Supplied text:
##########
The remainder of this paper is organized as follows. Section 2 introduces the related works about audio splicing detection and fully convolutional network briefly. We formally describe the proposed ASLNet in Section 3. In Section 4, the datasets and evaluation metrics are introduced. The comparative experimental results for audio splicing detection and localization are presented in Section 5. Finally, the conclusion of this paper is drawn in Section 6.
2. Related Work
2.1. Audio Splicing Detention
During the last decade, many audio splicing detection and localization methods based on ENF signal and local noise levels have been proposed. Lin and Kang [8] proposed a wavelet-filtered ENF signal to highlight the abnormal ENF variations and employed autoregressive coefficients to train the classifier under a supervised-learning framework. Mao et al. [9] utilized the multiple ENF features as input eigenvectors to the convolutional neural networks for detecting spliced audio. Meng et al. [4] used the spectral entropy method to determine the length of each syllable and calculated the variance of the background noise of each syllable, then judged whether there is an operation of the heterogeneous splicing tampering in the audio by comparing the similarities between the variance of the background noise of each syllable. Yan et al. extracted the noise signal of the suspected speech by a parameter-optimized noise estimation algorithm and calculated the statistic of Mel frequency features of the estimated noise signal to detect the splicing trace [6]. With the successful achievement of convolutional neural networks in many fields, Jadhav et al. [11] first introduced the convolutional neural network to audio splicing detection, which directly fed the spectrogram of an audio clip to the convolutional neural network and make the classification.
##########
Required work:
1. List every researcher or research group that the audio splicing passage credits with a detection method.
2. According to the audio splicing passage, what did Jadhav et al. feed directly to the convolutional neural network?
3. Please reproduce everything in the audio splicing passage from "The remainder of" down to "in Section 6.".
Rely only on the audio splicing passage.

Supplied material:
##########
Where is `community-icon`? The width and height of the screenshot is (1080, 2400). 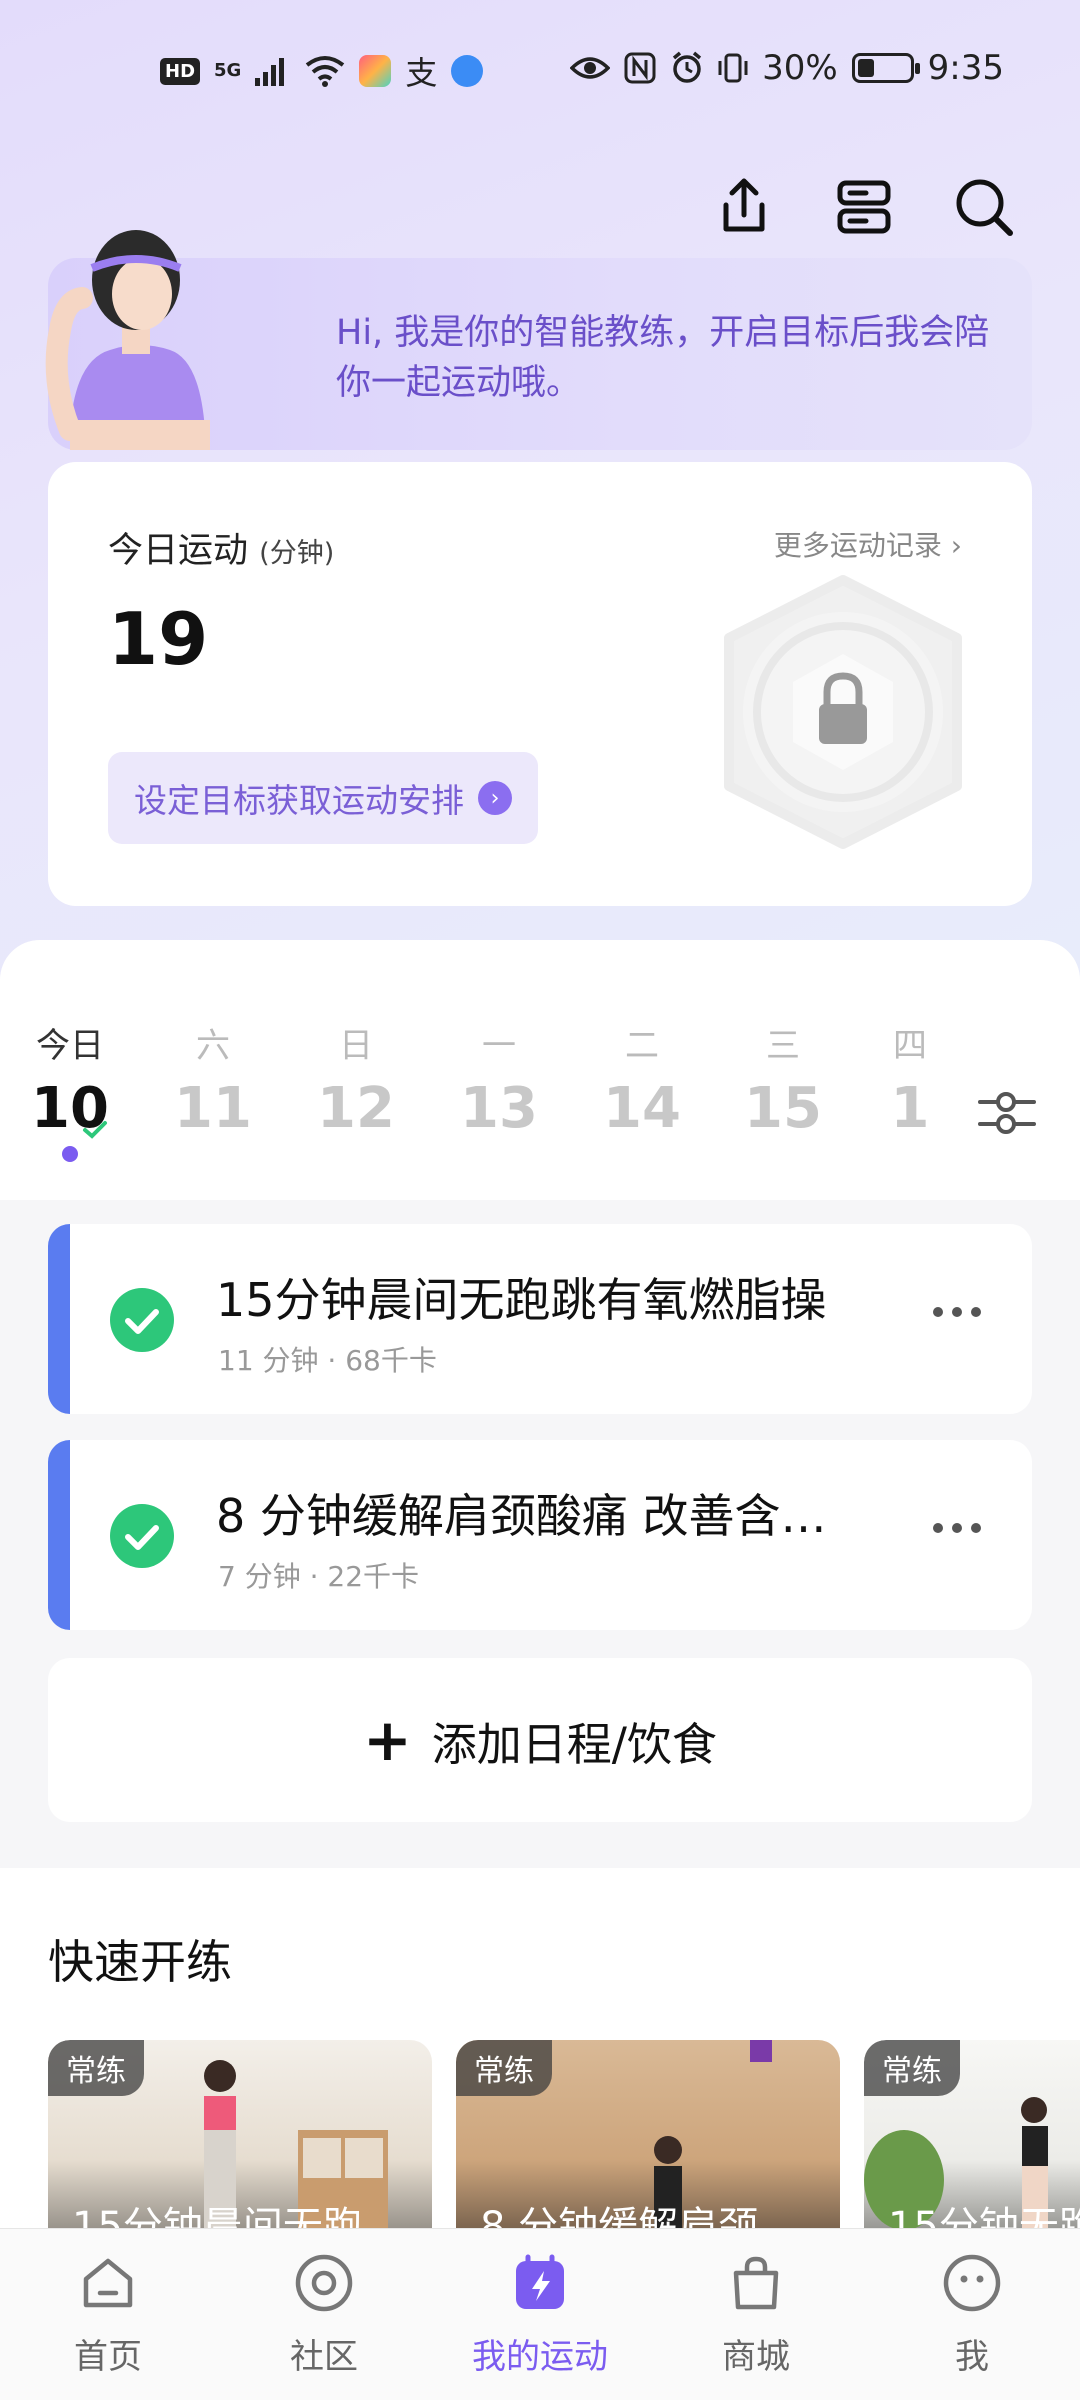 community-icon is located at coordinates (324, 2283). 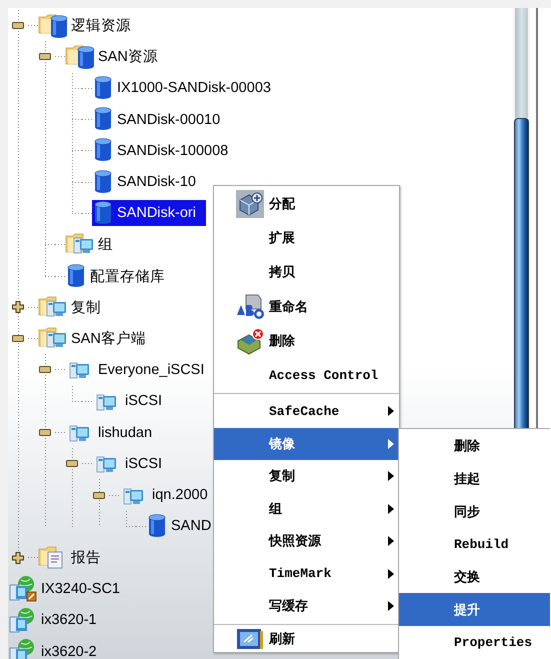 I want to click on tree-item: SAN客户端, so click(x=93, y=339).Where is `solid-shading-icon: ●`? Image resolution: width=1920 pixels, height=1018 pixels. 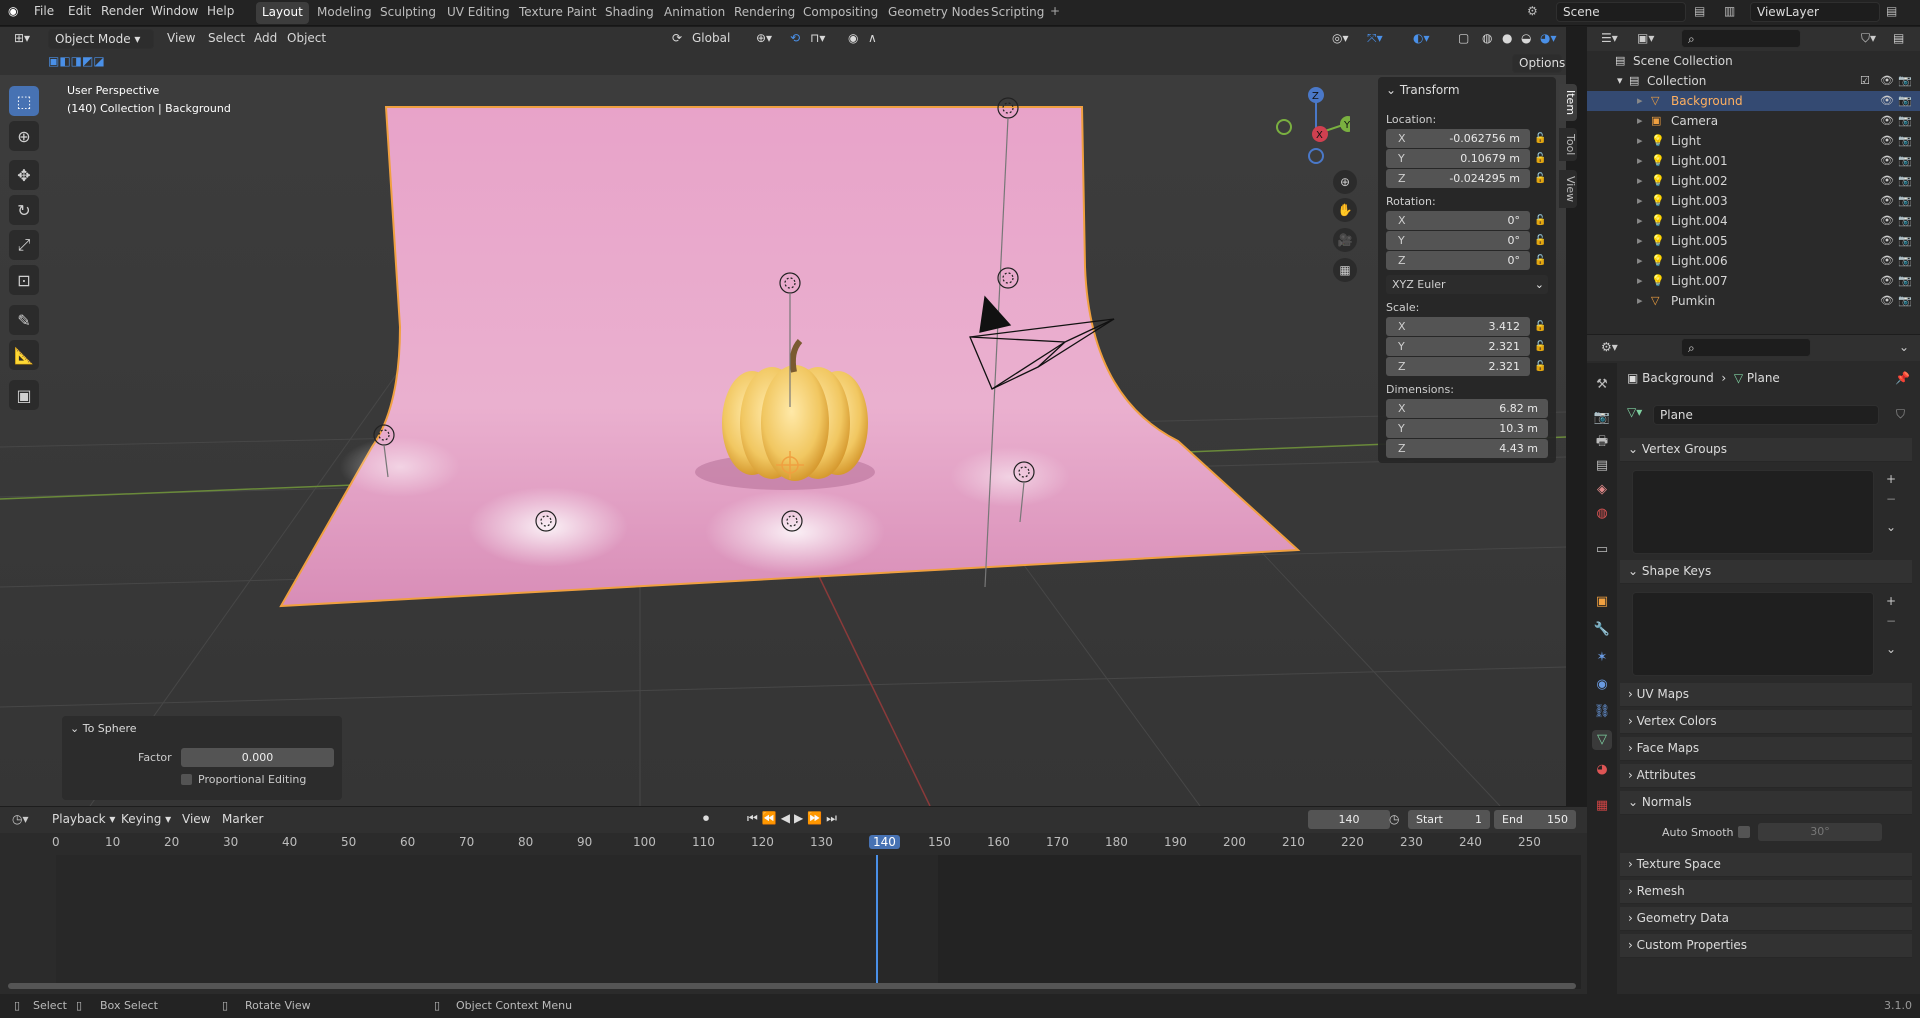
##########
Response list:
1.
Lin and Kang
Mao et al.
Meng et al.
Yan et al.
Jadhav et al.

2. The spectrogram of an audio clip.

3.
The remainder of this paper is organized as follows. Section 2 introduces the related works about audio splicing detection and fully convolutional network briefly. We formally describe the proposed ASLNet in Section 3. In Section 4, the datasets and evaluation metrics are introduced. The comparative experimental results for audio splicing detection and localization are presented in Section 5. Finally, the conclusion of this paper is drawn in Section 6.